Select every line below containing the word "agent".

INPUT DATA
━━━━━━━━━━━━━━━━━━━━

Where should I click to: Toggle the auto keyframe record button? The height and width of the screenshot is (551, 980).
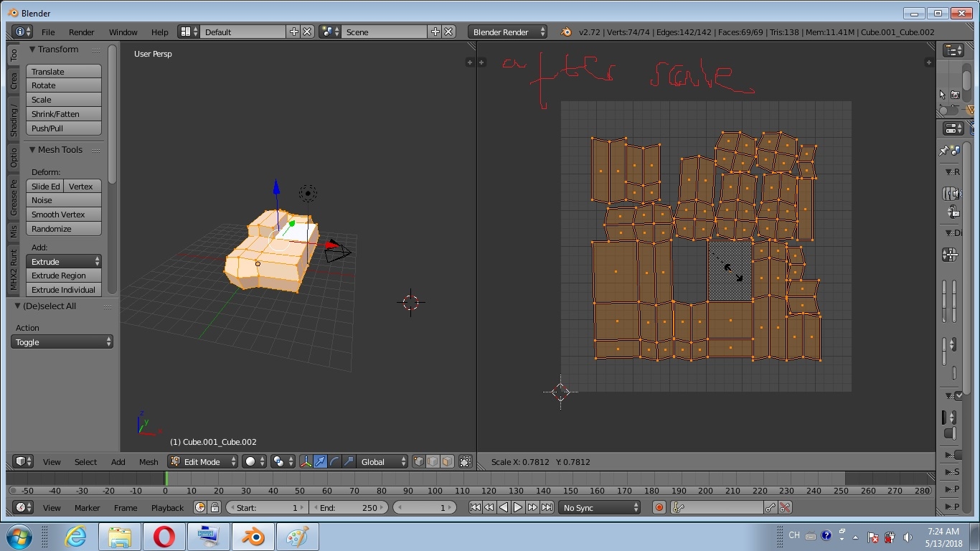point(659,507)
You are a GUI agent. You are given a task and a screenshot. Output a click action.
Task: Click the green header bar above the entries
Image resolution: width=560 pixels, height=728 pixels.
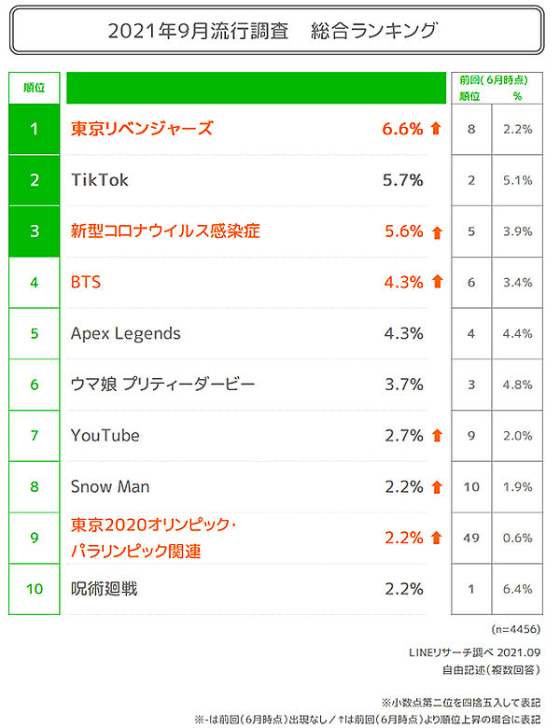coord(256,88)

━━━━━━━━━━━━━━━━━━━━

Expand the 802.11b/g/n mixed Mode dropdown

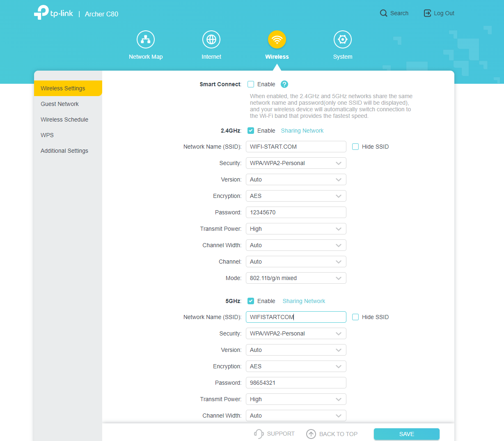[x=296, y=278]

━━━━━━━━━━━━━━━━━━━━

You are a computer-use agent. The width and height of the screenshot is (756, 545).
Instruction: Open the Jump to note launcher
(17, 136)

━━━━━━━━━━━━━━━━━━━━

OUTPUT BELOW
You are a GUI agent. You are given a task and a screenshot. Output a click action.
You are a computer-use agent. The width and height of the screenshot is (756, 545).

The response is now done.